(Beginning of Record excerpts)

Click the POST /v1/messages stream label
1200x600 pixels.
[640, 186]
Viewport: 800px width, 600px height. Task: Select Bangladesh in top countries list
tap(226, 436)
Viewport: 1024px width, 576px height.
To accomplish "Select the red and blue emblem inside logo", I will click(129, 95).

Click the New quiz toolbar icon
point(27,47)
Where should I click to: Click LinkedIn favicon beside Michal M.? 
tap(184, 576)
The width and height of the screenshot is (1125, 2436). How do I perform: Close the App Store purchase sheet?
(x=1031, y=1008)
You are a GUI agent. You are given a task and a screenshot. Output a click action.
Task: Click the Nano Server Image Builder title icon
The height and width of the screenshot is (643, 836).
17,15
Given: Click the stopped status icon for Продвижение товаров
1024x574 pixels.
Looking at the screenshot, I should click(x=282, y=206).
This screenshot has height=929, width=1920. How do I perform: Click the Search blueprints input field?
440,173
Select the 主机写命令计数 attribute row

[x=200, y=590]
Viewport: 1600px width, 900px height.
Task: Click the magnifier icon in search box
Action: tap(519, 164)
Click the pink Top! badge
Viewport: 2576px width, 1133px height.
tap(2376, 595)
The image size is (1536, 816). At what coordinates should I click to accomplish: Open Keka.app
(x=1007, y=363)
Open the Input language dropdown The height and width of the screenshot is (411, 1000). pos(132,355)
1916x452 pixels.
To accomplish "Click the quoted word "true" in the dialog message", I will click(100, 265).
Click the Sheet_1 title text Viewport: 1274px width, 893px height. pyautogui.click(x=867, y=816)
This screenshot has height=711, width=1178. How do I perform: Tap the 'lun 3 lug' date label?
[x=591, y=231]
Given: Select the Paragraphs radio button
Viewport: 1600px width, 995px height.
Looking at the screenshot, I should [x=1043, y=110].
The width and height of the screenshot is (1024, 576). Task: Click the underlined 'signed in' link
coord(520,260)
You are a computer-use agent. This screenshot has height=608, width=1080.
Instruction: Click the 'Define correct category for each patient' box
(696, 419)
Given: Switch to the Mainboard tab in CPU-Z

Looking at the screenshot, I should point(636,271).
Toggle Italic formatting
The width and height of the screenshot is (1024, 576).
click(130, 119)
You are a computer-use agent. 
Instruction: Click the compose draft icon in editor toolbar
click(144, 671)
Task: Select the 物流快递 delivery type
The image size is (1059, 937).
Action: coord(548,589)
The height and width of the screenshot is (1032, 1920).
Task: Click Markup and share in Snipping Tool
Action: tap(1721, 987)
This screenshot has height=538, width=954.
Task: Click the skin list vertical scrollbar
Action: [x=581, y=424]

(End of Record excerpts)

Assigned task: With nothing left out, return each entry exactly.

Your response:
Click the POST /v1/messages stream label
1200x600 pixels.
[640, 186]
Viewport: 800px width, 600px height. Task: Select Bangladesh in top countries list
tap(226, 436)
Viewport: 1024px width, 576px height.
To accomplish "Select the red and blue emblem inside logo", I will click(129, 95).

Click the New quiz toolbar icon
point(27,47)
Where should I click to: Click LinkedIn favicon beside Michal M.? 
tap(184, 576)
The width and height of the screenshot is (1125, 2436). How do I perform: Close the App Store purchase sheet?
(x=1031, y=1008)
You are a GUI agent. You are given a task and a screenshot. Output a click action.
Task: Click the Nano Server Image Builder title icon
The height and width of the screenshot is (643, 836).
17,15
Given: Click the stopped status icon for Продвижение товаров
1024x574 pixels.
Looking at the screenshot, I should click(x=282, y=206).
This screenshot has height=929, width=1920. How do I perform: Click the Search blueprints input field?
440,173
Select the 主机写命令计数 attribute row

[x=200, y=590]
Viewport: 1600px width, 900px height.
Task: Click the magnifier icon in search box
Action: tap(519, 164)
Click the pink Top! badge
Viewport: 2576px width, 1133px height.
tap(2376, 595)
The image size is (1536, 816). At what coordinates should I click to accomplish: Open Keka.app
(x=1007, y=363)
Open the Input language dropdown The height and width of the screenshot is (411, 1000). pos(132,355)
1916x452 pixels.
To accomplish "Click the quoted word "true" in the dialog message", I will click(100, 265).
Click the Sheet_1 title text Viewport: 1274px width, 893px height. pyautogui.click(x=867, y=816)
This screenshot has height=711, width=1178. How do I perform: Tap the 'lun 3 lug' date label?
[x=591, y=231]
Given: Select the Paragraphs radio button
Viewport: 1600px width, 995px height.
Looking at the screenshot, I should [x=1043, y=110].
The width and height of the screenshot is (1024, 576). Task: Click the underlined 'signed in' link
coord(520,260)
You are a computer-use agent. This screenshot has height=608, width=1080.
Instruction: Click the 'Define correct category for each patient' box
(696, 419)
Given: Switch to the Mainboard tab in CPU-Z

Looking at the screenshot, I should point(636,271).
Toggle Italic formatting
The width and height of the screenshot is (1024, 576).
click(130, 119)
You are a computer-use agent. 
Instruction: Click the compose draft icon in editor toolbar
click(144, 671)
Task: Select the 物流快递 delivery type
The image size is (1059, 937).
Action: coord(548,589)
The height and width of the screenshot is (1032, 1920).
Task: Click Markup and share in Snipping Tool
Action: tap(1721, 987)
This screenshot has height=538, width=954.
Task: Click the skin list vertical scrollbar
Action: [x=581, y=424]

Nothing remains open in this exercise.